These should be treated as a known-position correction table: in cross-track priority, the deferred king-capture value of any material advantage is reduced to zero in positions known to draw, and adjusted toward the appropriate fractional value in positions where conversion is uncertain. The caveat does not weaken the rule; it constrains its application to the (vast) middlegame domain where compounding holds.
For the full treatment of the Cross-Track Priority rule, see The One Outcome.
Calculation Horizon
The Method’s algorithm operates inside a finite-step window — the number of plies a player can realistically calculate in real time. Threats inside the window are subject to the Priority Hierarchy and the Capture Clearance Protocol. Threats outside the window are not.
What’s Inside the Horizon
The default horizon for in-game decision-making:
| Tier | Threats inside horizon | Time horizon |
|---|---|---|
| Tier 0 | L1 | Current move |
| Tier 1 | L2#, L2## | 1 move out |
| Tier 2 | L4#, L4## | 2 moves out |
| Tier 3 | L3*, L3, L2 | 1 move from execution |
| Tier 4 | L4, L5 | 2 moves from execution |
These are the threats the priority rule and the clearance protocol weigh against each other. Roughly: anything within 2 plies of an execution (mate or material) is in-horizon.
What’s Outside the Horizon
L6, L7, L8+ threats (chained 3+ moves from execution) are outside the horizon for priority-rule purposes. They are real — they exist in the Relationships matrix — but they are NOT gates on the priority rule or the clearance protocol. They are handled by:
- Structural/positional layers (Relationships, Convergence) — long-horizon topology
- Tempi math — you have multiple moves to prepare a defense or counter-threat before any L6/L7/L8 escalates into a horizon-relevant threat
Why This Matters
The intuition “I don’t need to worry about an L6, it’s three moves away” is correct — and the horizon concept names it. Without an explicit horizon, the L-system becomes paralytic: every position has dozens of L6+ relationships, none of which should gate your move.
The horizon is the boundary between priority-rule territory (must compare, can’t ignore) and structural-layer territory (can defer, can absorb via topology). Every Method-derived decision is implicitly bounded by it.
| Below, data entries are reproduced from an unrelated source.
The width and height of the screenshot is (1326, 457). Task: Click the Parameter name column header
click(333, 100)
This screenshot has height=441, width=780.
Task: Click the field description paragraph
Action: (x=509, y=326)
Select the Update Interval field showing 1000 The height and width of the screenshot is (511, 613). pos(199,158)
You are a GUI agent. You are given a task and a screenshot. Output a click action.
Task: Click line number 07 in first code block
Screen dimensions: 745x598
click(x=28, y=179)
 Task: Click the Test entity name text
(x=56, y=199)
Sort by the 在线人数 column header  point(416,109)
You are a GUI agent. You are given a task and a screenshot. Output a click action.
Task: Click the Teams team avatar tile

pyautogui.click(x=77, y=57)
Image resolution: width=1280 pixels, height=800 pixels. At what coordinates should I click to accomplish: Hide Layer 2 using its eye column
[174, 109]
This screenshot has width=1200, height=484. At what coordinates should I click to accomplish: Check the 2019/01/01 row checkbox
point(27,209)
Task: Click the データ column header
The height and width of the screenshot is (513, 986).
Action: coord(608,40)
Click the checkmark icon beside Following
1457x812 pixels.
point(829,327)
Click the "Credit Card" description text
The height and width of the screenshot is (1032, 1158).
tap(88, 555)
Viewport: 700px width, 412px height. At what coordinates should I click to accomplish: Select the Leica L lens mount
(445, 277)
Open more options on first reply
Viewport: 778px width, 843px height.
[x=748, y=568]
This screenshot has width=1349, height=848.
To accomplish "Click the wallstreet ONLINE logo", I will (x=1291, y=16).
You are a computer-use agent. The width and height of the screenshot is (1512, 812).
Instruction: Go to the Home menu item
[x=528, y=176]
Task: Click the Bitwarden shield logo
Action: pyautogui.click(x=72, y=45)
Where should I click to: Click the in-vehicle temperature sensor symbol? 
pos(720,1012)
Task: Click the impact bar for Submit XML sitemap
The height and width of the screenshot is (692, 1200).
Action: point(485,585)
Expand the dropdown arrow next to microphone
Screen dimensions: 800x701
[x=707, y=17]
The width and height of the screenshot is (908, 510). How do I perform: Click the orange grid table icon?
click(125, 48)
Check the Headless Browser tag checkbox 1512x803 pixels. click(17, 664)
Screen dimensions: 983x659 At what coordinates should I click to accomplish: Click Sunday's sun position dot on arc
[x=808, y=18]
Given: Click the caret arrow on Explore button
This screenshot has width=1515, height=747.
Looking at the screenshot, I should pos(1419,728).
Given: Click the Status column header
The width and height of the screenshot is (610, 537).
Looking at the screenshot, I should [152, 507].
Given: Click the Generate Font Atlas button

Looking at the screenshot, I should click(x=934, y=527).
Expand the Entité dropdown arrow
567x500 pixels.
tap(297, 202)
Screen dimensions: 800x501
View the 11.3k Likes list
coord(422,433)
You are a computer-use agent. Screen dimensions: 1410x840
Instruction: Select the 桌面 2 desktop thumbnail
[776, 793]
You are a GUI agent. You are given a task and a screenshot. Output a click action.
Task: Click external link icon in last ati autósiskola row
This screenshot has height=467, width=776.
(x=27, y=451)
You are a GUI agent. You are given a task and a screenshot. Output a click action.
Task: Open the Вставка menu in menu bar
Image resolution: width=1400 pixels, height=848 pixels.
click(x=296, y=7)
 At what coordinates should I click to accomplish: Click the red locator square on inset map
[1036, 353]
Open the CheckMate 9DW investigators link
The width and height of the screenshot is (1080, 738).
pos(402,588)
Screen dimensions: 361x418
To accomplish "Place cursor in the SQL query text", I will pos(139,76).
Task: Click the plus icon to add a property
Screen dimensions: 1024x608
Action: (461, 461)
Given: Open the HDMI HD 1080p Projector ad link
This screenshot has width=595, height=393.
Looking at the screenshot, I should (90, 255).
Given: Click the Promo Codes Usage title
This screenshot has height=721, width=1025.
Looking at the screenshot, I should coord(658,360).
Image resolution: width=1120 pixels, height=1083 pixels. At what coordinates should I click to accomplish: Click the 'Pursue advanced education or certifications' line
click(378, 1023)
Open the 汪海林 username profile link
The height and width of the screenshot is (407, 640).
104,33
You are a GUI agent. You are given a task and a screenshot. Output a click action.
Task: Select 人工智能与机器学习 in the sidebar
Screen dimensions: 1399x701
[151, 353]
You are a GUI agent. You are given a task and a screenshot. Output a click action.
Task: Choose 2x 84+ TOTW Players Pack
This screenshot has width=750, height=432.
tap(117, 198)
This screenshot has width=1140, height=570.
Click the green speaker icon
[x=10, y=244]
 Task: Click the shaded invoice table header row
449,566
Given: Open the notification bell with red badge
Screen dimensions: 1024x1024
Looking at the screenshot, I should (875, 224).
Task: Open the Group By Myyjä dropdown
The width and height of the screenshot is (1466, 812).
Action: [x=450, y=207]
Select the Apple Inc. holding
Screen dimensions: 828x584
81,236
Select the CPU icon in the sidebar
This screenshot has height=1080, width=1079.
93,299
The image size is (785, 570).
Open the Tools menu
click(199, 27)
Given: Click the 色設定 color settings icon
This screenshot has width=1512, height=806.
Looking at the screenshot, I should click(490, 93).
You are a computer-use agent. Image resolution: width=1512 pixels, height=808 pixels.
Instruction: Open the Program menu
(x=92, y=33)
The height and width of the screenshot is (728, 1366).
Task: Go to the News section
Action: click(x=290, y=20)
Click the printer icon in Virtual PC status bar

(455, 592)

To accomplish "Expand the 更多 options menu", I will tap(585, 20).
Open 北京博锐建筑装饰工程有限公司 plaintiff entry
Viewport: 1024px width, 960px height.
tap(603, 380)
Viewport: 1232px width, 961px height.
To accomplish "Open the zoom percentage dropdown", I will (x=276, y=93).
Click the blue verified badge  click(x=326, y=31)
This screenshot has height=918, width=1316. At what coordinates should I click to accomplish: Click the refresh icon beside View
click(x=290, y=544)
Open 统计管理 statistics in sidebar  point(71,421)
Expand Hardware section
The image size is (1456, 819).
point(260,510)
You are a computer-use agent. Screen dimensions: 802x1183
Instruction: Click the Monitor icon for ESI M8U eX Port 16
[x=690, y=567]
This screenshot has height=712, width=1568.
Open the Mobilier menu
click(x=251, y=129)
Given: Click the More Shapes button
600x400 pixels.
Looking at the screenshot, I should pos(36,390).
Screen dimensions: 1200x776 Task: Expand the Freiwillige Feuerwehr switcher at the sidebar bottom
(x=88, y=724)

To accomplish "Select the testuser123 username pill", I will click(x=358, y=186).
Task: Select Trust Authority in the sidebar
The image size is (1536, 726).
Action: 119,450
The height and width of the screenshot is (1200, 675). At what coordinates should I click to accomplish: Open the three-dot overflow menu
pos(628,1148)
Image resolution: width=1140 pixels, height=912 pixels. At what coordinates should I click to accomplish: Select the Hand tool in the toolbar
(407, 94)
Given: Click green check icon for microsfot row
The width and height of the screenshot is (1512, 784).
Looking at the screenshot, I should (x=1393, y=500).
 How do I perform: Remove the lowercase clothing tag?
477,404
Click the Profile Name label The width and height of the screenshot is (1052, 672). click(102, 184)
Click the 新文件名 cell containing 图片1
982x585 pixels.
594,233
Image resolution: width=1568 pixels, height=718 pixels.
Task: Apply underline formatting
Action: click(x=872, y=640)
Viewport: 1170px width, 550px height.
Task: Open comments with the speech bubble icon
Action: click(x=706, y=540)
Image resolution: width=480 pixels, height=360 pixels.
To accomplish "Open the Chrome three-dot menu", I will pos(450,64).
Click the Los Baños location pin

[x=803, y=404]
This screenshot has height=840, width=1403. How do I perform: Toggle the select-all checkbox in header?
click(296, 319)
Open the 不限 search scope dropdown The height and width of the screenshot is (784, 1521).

Horizon Extension Under Pressure
Strong players extend the horizon to 3+ plies in critical positions (e.g., tactical sequences, classical time controls). Weaker players operate at a 1-ply horizon and miss L4# / L2## threats entirely. Training the Method largely means gradually expanding the horizon until it routinely captures all of Tier 2 plus the relevant Tier 3 candidates.
CAB Defense System
When facing an L1 (check), you have exactly three direct response types — Capture, Avoid, Block.
Capture
Take the checking piece. The threat disappears.
Avoid
Move the king out of check. The L1 slides back to L2 — the threat persists at lower priority.
Block
Interpose a piece between the checking piece and the king. Block transforms the L1 into a combined L2 (still threatens check) + L3 (now threatens the blocking piece).
Why CAB matters
Counting available CABs is how the Method determines indefensibility. Zero CABs = L1#. One CAB = potentially L2# if you can remove that CAB. Multiple CABs = explore further options.
Extended L3 Defenses
L3 (capture threats) have a richer defense vocabulary than L1 because the threatened piece isn’t the king. The Method recognizes 8 defense types:
1. Capture
Take the attacking piece outright.
2. Avoid
Move the threatened piece to safety.
3. Block
Interpose between attacker and target.
4. Tempo
Play a check (L1) to buy time. The opponent must respond to your L1 before executing their L3, often allowing you to address it on the next move.
5. Pin (King)
Pin the attacker to its own king. The attacker can’t capture without moving into a pin violation.
6. Pin (Material)
Pin the attacker to a more valuable piece. The attacker can capture, but only at the cost of losing the piece behind.
7. Deflect
Capture a piece the attacker is currently defending. The attacker now has a new threat to address (your capture), often giving you tempo to escape the original L3.
8. Protect
Add a defender to the threatened square. If they capture, you recapture — turning the L3 into a trade.
9. Counter-Attack
Threaten something more valuable than what they’re attacking. Forces them to choose: their threat or yours.
CAB Manipulation
Moves don’t just create threats — they ADD or REMOVE defensive options for existing threats.
CAB Removal
A move that removes one of the opponent’s defensive options against your L2. If you remove the last CAB, your L2 becomes L2#. Methods of CAB removal: – Capture defender — take the piece guarding the check square – Deflect defender — capture a piece the defender is protecting – Interfere — block the defender’s line to the check square – Pin defender — pin the defending piece so it can’t move – Laser escape square — attack a king escape (removes Avoid) – Capture blocker — take the piece that could interpose
CAB Addition
A move that gives YOU a new defensive option against an opponent’s L2 — preventing it from becoming L2#. Methods: – Vacate escape square — move your own piece off the king’s escape – Reposition king — move king to a square with more escapes – Laser the check square — add an attacker to the threatening square – Create protected block — add a second attacker to a blocking square
CAB Manipulation is the heart of tactical chess. Every brilliant combination resolves to: “I removed your last CAB; my threat is now indefensible.”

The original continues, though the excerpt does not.